## WORK ORDER
Exactly the lines from the beginning of the material to the line with "Task: Uncheck the" are to be repeated, both ends included.

## DATA PROVIDED
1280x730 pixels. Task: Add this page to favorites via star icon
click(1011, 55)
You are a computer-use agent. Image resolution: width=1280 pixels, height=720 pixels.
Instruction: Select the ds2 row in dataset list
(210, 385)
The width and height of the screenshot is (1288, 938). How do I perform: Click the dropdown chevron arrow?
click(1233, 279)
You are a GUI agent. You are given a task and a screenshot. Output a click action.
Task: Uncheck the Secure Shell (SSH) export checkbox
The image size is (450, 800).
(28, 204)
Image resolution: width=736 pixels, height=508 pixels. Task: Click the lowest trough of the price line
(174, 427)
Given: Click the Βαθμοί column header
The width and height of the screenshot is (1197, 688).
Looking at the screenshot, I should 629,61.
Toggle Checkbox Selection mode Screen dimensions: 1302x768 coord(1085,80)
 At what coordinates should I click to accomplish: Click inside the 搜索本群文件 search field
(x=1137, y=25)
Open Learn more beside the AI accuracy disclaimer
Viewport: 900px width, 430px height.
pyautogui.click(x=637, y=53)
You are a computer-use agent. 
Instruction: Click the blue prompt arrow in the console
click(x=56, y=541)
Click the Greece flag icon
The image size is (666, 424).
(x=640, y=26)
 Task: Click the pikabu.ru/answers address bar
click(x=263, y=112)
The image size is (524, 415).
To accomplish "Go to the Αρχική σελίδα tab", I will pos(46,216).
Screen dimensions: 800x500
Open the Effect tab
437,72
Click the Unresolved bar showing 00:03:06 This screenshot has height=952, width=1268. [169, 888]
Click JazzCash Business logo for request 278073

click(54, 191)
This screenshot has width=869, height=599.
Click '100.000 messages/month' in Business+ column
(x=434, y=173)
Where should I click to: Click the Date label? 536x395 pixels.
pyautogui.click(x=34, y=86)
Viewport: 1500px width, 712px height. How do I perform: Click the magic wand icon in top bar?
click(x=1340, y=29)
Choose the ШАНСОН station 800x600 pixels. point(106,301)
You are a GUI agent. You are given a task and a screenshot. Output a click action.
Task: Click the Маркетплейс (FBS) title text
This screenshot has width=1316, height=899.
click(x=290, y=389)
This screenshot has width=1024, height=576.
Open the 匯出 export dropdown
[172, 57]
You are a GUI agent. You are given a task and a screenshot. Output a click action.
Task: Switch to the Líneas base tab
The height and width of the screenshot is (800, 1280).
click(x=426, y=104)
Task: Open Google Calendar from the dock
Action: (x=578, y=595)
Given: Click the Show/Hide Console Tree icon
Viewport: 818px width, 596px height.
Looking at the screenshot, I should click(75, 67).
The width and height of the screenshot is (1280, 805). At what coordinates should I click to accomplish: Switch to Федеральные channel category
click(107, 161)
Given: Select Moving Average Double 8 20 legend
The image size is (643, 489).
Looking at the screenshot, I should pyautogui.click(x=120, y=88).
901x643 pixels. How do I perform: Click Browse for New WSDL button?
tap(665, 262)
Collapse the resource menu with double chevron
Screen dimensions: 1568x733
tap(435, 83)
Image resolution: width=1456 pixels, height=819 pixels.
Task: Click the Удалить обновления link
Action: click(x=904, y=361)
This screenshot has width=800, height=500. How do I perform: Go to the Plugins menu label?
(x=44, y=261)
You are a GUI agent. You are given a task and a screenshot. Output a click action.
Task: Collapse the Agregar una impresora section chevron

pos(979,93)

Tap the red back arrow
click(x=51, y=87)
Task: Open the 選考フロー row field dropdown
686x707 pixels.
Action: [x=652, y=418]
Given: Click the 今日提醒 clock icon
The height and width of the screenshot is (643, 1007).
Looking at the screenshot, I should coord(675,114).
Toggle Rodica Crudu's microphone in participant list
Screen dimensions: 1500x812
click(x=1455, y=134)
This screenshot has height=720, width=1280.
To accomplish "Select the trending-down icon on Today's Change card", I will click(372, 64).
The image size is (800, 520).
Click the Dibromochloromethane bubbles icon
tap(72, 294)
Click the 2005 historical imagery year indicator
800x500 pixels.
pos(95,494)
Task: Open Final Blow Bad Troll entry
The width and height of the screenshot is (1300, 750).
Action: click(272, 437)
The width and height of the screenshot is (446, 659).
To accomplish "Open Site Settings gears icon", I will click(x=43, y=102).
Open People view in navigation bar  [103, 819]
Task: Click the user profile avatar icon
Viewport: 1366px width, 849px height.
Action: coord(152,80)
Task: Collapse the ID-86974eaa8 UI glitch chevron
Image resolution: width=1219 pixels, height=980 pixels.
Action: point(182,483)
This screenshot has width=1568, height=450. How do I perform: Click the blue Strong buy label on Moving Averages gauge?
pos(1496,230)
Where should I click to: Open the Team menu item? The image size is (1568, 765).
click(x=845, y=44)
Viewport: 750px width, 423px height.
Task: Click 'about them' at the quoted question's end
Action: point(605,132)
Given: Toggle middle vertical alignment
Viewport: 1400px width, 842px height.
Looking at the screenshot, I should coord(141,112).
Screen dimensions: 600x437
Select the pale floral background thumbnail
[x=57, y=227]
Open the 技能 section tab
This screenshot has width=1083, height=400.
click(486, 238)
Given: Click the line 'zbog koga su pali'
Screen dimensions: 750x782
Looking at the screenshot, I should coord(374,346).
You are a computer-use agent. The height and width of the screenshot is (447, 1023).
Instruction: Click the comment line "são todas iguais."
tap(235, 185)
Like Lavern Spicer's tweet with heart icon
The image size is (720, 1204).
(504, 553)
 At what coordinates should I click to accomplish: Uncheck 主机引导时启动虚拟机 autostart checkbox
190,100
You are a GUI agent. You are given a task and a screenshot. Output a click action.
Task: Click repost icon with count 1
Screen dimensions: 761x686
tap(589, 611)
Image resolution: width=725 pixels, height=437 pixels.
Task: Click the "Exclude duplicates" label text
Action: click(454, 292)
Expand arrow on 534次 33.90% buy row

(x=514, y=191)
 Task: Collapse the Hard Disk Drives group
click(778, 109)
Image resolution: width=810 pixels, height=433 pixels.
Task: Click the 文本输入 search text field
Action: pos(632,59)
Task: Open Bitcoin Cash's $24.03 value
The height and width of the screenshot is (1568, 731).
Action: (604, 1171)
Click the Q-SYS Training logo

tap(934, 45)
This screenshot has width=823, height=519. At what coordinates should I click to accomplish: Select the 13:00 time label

## RESULT
1280x730 pixels. Task: Add this page to favorites via star icon
click(1011, 55)
You are a computer-use agent. Image resolution: width=1280 pixels, height=720 pixels.
Instruction: Select the ds2 row in dataset list
(210, 385)
The width and height of the screenshot is (1288, 938). How do I perform: Click the dropdown chevron arrow?
click(1233, 279)
You are a GUI agent. You are given a task and a screenshot. Output a click action.
Task: Uncheck the Secure Shell (SSH) export checkbox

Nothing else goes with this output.